## Assignment
Look below for the line that contains "This screenshot has width=617, height=350.", and write out exactly that line and all remaining lines of the listing, omitting pictures.

= = = = =

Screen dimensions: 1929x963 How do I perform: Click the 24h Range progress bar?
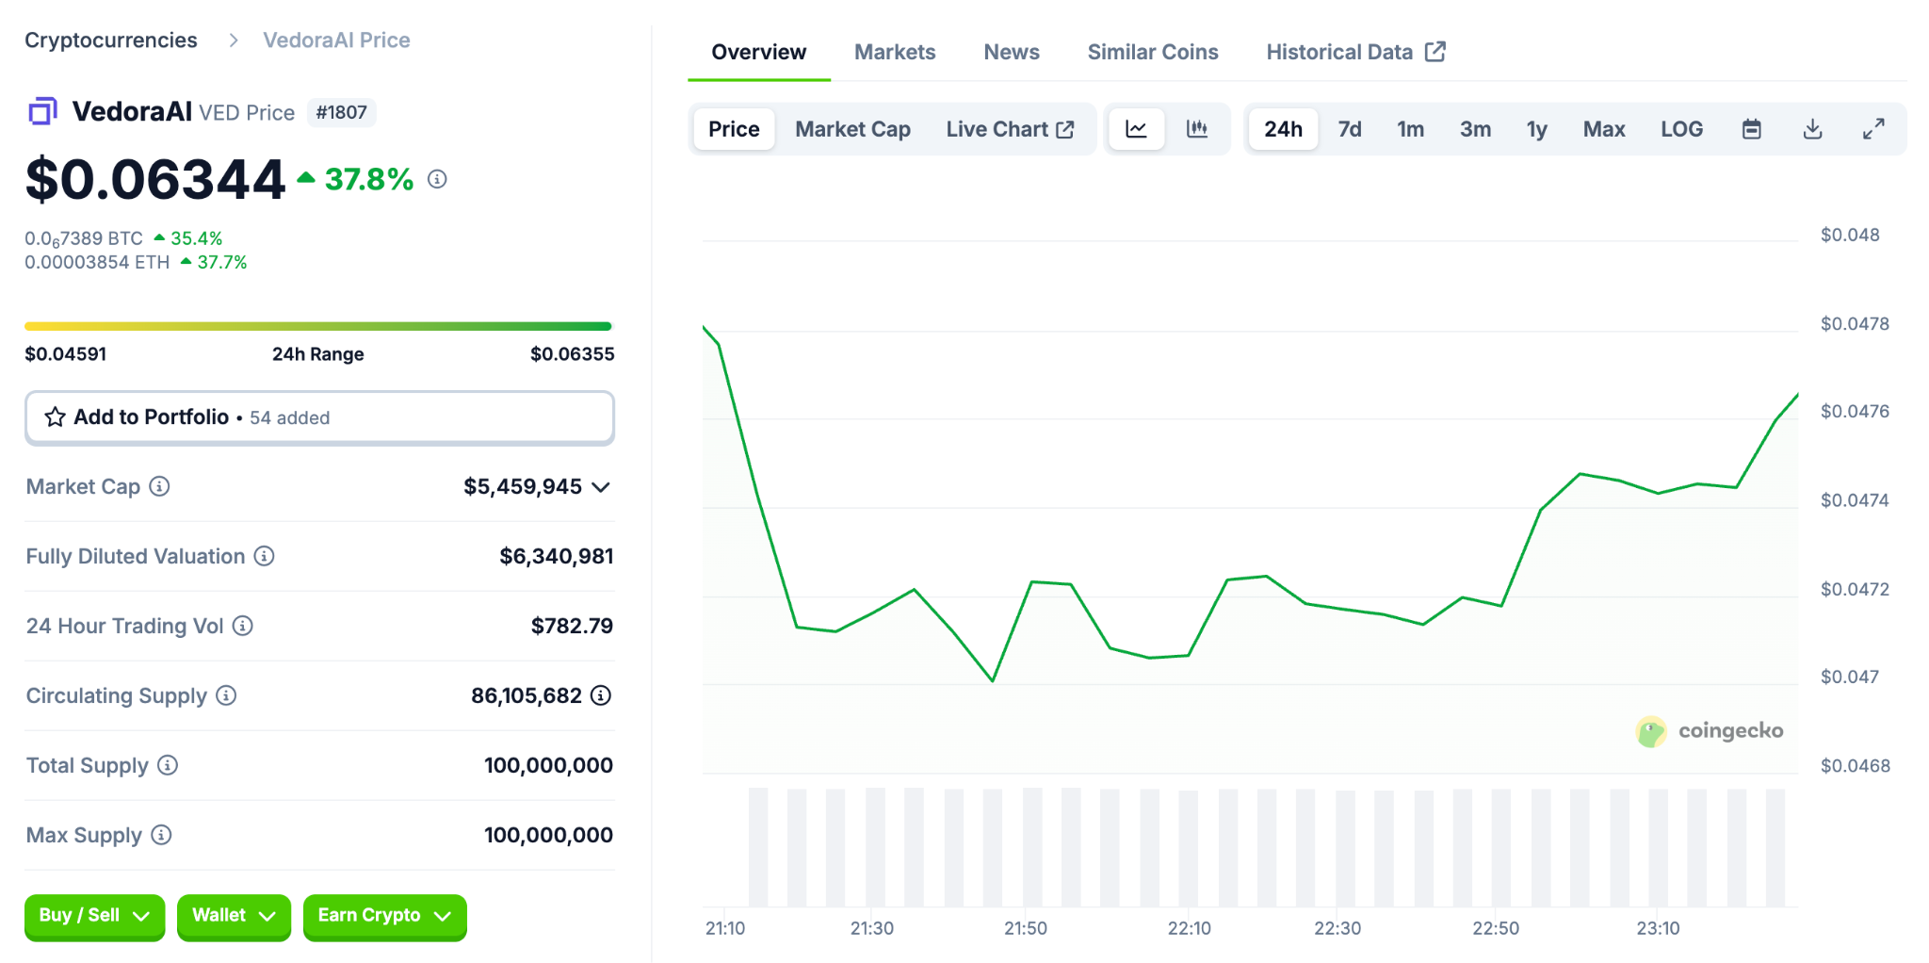pyautogui.click(x=318, y=326)
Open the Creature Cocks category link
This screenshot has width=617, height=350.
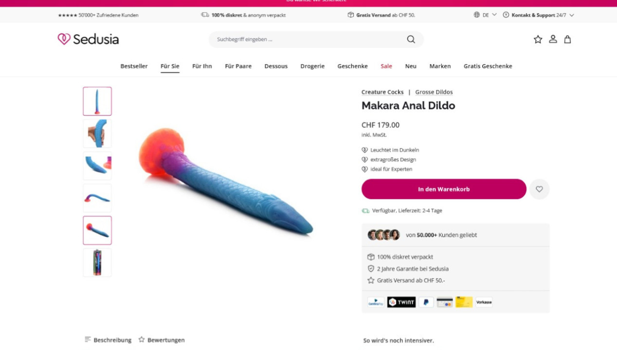click(x=382, y=92)
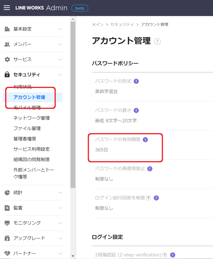The width and height of the screenshot is (213, 259).
Task: Click info icon next to パスワードの再使用禁止
Action: (150, 169)
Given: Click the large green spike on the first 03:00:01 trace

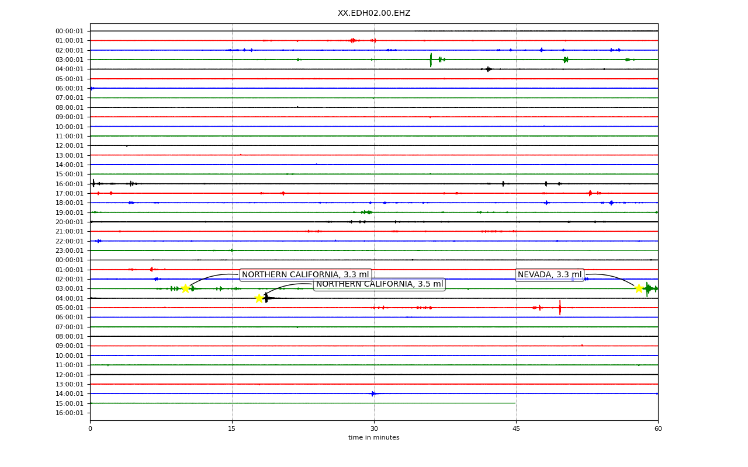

= = = = =

## Result
This screenshot has width=617, height=350.
click(x=382, y=92)
The width and height of the screenshot is (213, 259).
Task: Click info icon next to パスワードの再使用禁止
Action: (150, 169)
Given: Click the large green spike on the first 03:00:01 trace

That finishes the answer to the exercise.